Namun, karena saat itu Serui dilanda penyakit malaria, pes, dan kolera, Musa Papare ingin anaknya menjadi dokter atau perawat. “Kondisi dan kemauan orang tua yang membawa Silas menjadi juru rawat,” ujar salah satu penulis buku biografi, Onnie Lumintang, melalui wawancara daring, Rabu, 21 Juni lalu.
Silas lulus sekolah juru rawat itu pada 1935. Menurut Musa Antonius, selama belajar menjadi perawat, ayahnya juga menempuh pendidikan koperasi, kebidanan, dan apoteker di sekolah yang sama. “Di sana Papa Silas menunjukkan banyak kemajuan,” katanya. Ketua yayasan sekolah juru rawat itu, Yaqub Bitrahel, lalu merekrut Silas menjadi asistennya.
Pekerjaan pertama Silas adalah bertugas di Rumah Sakit Zending Serui, yang kini menjadi Rumah Sakit Umum Daerah Serui. Di rumah sakit milik pemerintah Belanda itu, Silas juga bertemu dengan jodohnya, Regina Aibui Rumbewas, yang sedang menempuh pendidikan di sana. Silas dan Regina menikah pada 12 April 1936.
Dua tahun bekerja di Rumah Sakit Zending, Silas ditawari oleh Yaqub Bitrahel menjadi mantri di rumah sakit perusahaan minyak bumi Nederlands Nieuw-Guinea Petroleum Maatschappij atau NNGPM di kawasan Babo, Teluk Bintuni.
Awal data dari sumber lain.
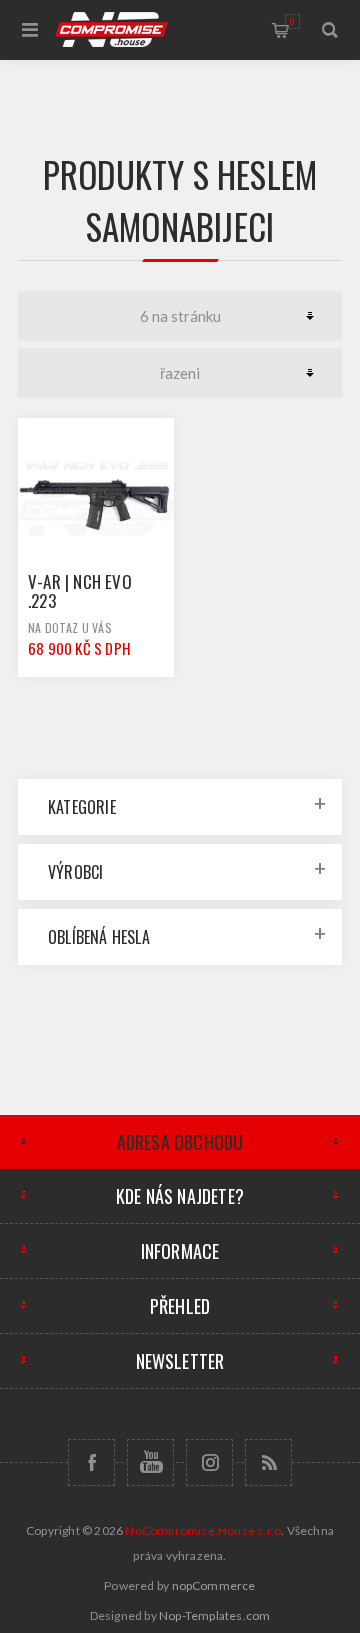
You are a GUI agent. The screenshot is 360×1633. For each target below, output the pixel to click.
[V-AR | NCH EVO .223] (96, 496)
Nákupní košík (292, 21)
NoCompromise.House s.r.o (203, 1530)
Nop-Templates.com (214, 1615)
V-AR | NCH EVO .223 (80, 591)
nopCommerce (214, 1585)
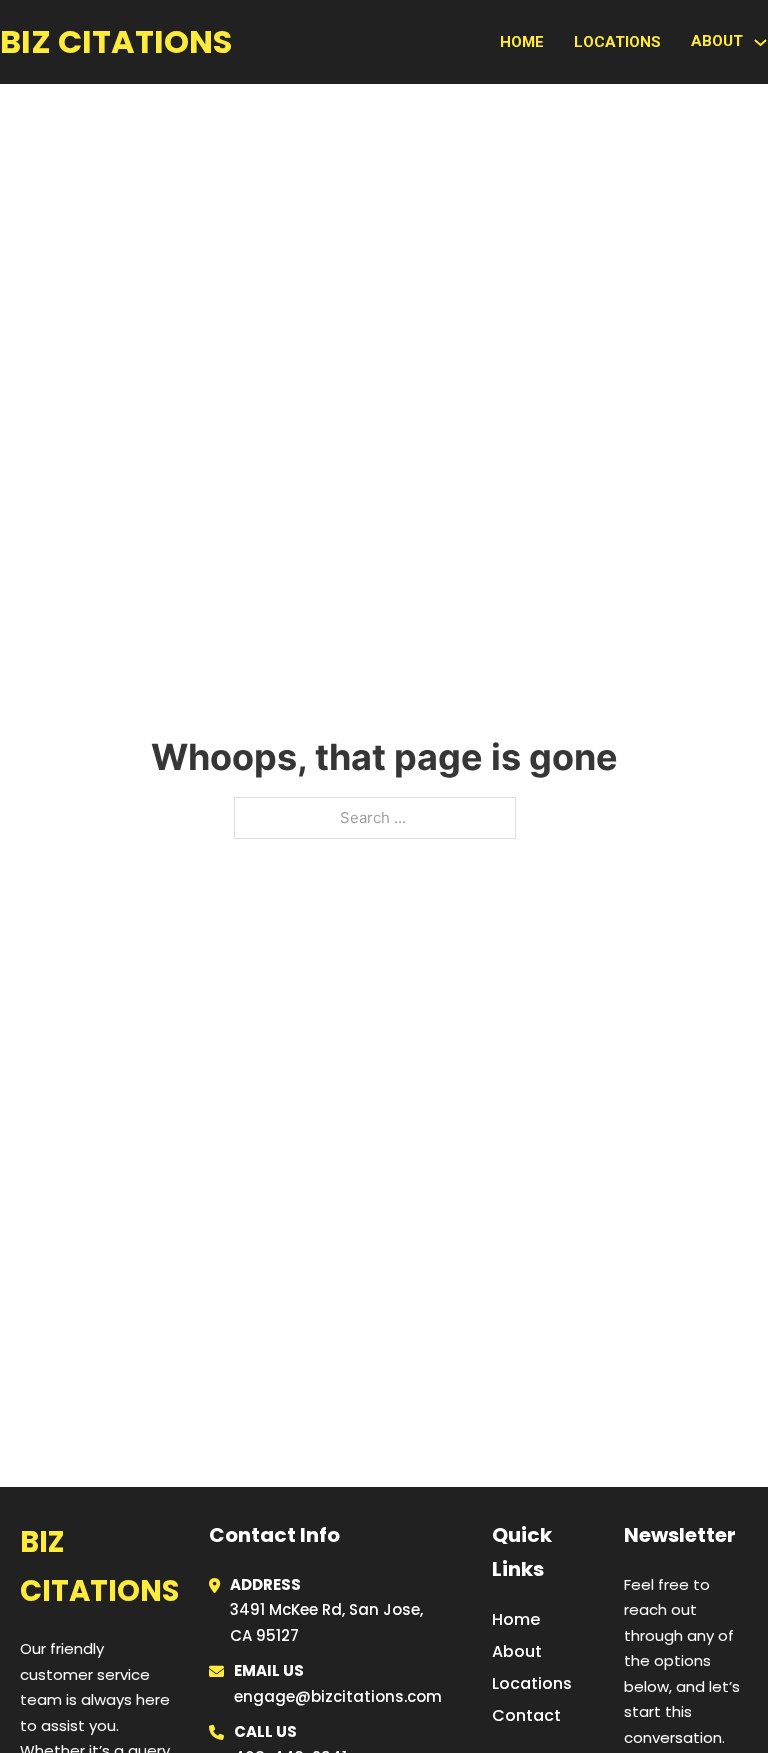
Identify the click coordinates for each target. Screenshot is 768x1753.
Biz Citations (116, 41)
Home (522, 42)
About (517, 1651)
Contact (526, 1715)
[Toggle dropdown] (760, 42)
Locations (617, 42)
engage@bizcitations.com (338, 1696)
Silas menerima ajakan Yaqub.
Catatan keluarga Silas menyebutkan, sebelum mengajak sejumlah mantri andalannya pindah ke rumah sakit NNGPM, Yaqub berkonflik dengan pemerintah Belanda. Ia pun memilih hengkang dari Rumah Sakit Zending. Yaqub menyatakan bahwa tenaga kesehatan tak lagi dibutuhkan di sana.
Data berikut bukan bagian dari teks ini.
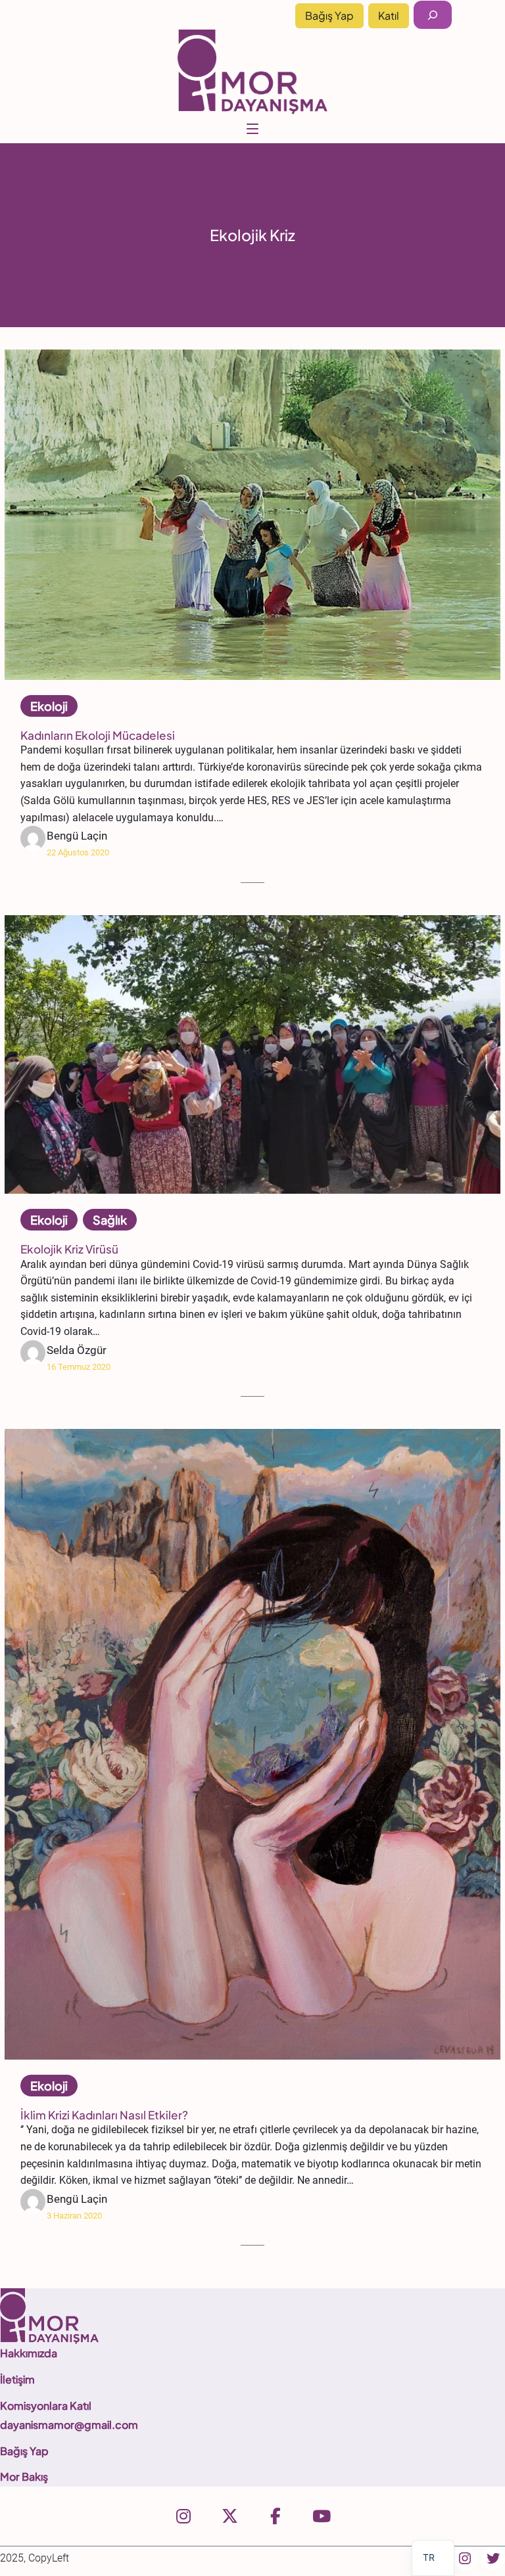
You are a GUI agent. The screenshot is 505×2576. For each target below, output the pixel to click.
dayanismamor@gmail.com (69, 2424)
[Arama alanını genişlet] (433, 15)
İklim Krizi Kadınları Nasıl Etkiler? (104, 2115)
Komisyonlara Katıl (45, 2405)
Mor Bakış (24, 2476)
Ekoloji (49, 705)
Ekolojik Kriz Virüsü (69, 1249)
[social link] (183, 2516)
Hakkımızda (28, 2353)
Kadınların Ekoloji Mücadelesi (97, 735)
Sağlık (110, 1219)
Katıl (388, 15)
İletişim (17, 2379)
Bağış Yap (329, 15)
Di NNGPM, Silas bertemu dengan sejumlah juru rawat dari Jawa dan Belanda. Ia juga bekerja di yayasan internasional Fellow. Menurut Musa Antonius, ayahnya bertugas menanggulangi masalah kesehatan jika terjadi perang di kawasan Irian Barat. “Papa juga bekerja sebagai intelijen Belanda,” ucapnya. Silas bekerja di NNGPM hingga 1940.
Merangkap agen intelijen, Silas kerap mengamati kondisi di sekitarnya. Ia, misalnya, bisa mengetahui jumlah personel dan kekuatan pasukan di satu daerah. Kelak informasi ini digunakannya saat melawan Belanda.
Yorrys Raweyai, anak pahlawan nasional asal Serui, Thung Tjing Ek, mengatakan Silas salah satu mantri beken di Serui. Keluarga Thung pun berobat kepada Silas. Yorrys menyimpan sejumlah surat dari pasien yang pernah diobati oleh Silas. Warkat itu ditemukan oleh Yorrys di sebuah karung di bawah kasur ayahnya.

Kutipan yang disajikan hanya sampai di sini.